Eintracht frankfurt raus: frauen-traum im pokal an einem foul-abfälscher zerbrochen

Ein Aufpraller, ein Aufschrei, ein Pokal-Aus. Die Eintracht-Frauen verabschieden sich mit 0:1 aus Wolfsburg – obwohl sie über weite Strecken die bessere Mannschaft waren. Ein abgefälschtes Tor von Svenja Huth in der 35. Minute beschert dem VfL die Halbfinal-Ticket, Frankfurt aber nur Frust.

Die taktik stimmte, die chancen nicht

Trainer Niko Arnautis hatte sein Team mutig auf die Top-Elf vom Tabellenzweiten geschickt. Pressing, Umschaltmoment, hohe Verteidigung – alles da. „Waren mindestens auf Augenhöhe“, sagt Arnautis nach Abpfiff. Die Zahlen liegen ihm: 55 Prozent Ballbesitz, 13 Torschüsse, nur zwei aufs Tor. Daraus resultiert null Treffer.
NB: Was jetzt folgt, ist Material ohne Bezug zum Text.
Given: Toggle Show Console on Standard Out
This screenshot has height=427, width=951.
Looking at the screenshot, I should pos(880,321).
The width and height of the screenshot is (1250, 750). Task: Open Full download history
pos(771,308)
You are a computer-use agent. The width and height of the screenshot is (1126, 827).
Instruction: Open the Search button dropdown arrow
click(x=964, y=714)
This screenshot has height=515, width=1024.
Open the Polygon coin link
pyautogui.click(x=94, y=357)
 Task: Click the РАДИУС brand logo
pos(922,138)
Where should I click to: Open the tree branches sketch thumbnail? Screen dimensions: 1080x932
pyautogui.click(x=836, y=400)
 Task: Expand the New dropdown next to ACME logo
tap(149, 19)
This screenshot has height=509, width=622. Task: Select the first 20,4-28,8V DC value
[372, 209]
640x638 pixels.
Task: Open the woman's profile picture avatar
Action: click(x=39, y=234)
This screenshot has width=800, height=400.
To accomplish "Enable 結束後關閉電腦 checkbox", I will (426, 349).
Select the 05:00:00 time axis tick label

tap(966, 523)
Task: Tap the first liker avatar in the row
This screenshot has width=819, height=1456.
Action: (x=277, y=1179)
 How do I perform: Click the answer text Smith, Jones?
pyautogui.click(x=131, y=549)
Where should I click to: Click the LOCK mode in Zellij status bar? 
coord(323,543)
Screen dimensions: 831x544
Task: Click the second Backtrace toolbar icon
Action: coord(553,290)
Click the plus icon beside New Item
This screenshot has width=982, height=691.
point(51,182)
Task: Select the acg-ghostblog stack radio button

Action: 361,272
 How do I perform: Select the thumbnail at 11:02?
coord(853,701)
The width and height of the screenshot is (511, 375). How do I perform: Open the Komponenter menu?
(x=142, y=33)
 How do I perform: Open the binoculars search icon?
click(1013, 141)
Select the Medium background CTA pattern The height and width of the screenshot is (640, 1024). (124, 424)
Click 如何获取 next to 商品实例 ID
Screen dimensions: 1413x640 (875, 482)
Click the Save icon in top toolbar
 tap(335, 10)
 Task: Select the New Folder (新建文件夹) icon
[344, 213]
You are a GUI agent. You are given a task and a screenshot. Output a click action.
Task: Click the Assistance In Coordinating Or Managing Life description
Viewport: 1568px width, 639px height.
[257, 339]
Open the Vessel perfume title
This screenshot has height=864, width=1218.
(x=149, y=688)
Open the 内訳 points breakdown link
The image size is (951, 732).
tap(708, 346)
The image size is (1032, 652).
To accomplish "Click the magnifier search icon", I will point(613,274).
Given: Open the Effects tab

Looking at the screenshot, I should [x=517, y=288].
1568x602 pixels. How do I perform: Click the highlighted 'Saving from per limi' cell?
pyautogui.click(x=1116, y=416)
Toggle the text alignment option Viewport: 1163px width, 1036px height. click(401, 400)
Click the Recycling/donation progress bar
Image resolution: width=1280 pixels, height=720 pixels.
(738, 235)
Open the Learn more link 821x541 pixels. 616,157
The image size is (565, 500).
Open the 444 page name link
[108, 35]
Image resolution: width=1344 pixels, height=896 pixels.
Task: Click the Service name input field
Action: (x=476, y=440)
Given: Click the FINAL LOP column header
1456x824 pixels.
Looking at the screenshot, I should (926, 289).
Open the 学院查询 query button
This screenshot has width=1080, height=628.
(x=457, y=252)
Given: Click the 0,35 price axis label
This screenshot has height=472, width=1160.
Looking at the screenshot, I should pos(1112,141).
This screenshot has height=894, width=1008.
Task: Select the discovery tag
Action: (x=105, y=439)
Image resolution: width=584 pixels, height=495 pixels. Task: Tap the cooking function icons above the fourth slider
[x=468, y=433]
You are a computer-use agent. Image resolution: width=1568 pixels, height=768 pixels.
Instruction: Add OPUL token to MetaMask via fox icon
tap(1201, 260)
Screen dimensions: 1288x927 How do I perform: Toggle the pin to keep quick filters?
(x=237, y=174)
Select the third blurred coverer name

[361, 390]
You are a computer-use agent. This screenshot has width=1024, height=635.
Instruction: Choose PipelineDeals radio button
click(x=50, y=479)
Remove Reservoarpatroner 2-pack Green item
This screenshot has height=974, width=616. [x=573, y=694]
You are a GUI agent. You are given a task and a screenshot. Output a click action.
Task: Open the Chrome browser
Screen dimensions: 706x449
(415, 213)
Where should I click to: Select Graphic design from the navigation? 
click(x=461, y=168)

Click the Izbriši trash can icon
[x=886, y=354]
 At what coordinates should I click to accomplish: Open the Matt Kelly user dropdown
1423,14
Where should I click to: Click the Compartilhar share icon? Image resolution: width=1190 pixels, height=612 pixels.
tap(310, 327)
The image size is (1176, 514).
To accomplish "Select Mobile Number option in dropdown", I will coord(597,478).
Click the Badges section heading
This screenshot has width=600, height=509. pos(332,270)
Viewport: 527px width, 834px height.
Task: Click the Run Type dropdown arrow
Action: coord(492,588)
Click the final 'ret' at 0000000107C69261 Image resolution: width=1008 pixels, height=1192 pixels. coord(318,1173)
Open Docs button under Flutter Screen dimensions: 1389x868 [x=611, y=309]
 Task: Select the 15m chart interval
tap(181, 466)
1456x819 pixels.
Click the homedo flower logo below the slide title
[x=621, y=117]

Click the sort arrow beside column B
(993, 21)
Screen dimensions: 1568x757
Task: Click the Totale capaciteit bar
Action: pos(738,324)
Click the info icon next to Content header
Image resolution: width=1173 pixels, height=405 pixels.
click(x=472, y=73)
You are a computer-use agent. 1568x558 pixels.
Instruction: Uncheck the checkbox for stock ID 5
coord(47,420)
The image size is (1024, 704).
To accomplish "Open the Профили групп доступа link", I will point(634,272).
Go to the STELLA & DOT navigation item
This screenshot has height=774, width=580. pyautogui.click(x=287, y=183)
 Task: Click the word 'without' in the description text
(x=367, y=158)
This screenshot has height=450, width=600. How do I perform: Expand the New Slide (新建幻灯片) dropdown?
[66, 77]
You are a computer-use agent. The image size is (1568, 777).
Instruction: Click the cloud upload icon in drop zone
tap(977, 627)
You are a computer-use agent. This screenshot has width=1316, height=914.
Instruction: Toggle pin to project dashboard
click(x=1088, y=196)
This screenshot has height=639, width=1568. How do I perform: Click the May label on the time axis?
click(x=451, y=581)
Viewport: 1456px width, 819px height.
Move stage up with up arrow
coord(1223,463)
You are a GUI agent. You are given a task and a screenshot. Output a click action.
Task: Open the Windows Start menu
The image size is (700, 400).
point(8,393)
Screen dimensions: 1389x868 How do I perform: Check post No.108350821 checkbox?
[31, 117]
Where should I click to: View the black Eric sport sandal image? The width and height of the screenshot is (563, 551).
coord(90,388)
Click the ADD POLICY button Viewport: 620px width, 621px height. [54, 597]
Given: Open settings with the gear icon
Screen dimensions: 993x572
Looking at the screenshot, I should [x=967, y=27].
Das ist das bittere Gesetz des Fußballs: Besitz und Spielfluss zählen nur, wer trifft.

Die Wölfinnen dagegen benötigen genau eine Szene. Huth nimmt 20 Meter vor dem Tor Maß, trifft per Innenpfosten, Abwehrspielerin Géraldine Reuteler streckt den Fuß – Kugel drin. „Ein klassisches Bollern, das Tor fällt einfach“, kommentiert Laura Freigang sichtlich mitgenommen. Die Schweizerin selbst macht sich Vorwürfe: „Wir waren zu ungefährlich im letzten Drittel.“

Ein hauch olympia-frust schwingt mit

Ein hauch olympia-frust schwingt mit

Die Niederlage schmerzt doppelt, weil die Eintracht seit Wochen die Balance zwischen Pokal- und Europapokal-Einsatz halten musste. Das Triple war kein frommer Wunsch, sondern Plan. Nun bleibt die Champions-League als letzte Trophäen-Chance. „Der DFB-Pokal war ein großes Ziel, deshalb sind wir sehr enttäuscht“, sagt Marthine Østenstad. Die norwegische Angreiferin spricht das aus, was viele denken: Frankfurt hat seine Hausaufgaben gemacht, aber die 3-Punkte-Frage nicht beantwortet.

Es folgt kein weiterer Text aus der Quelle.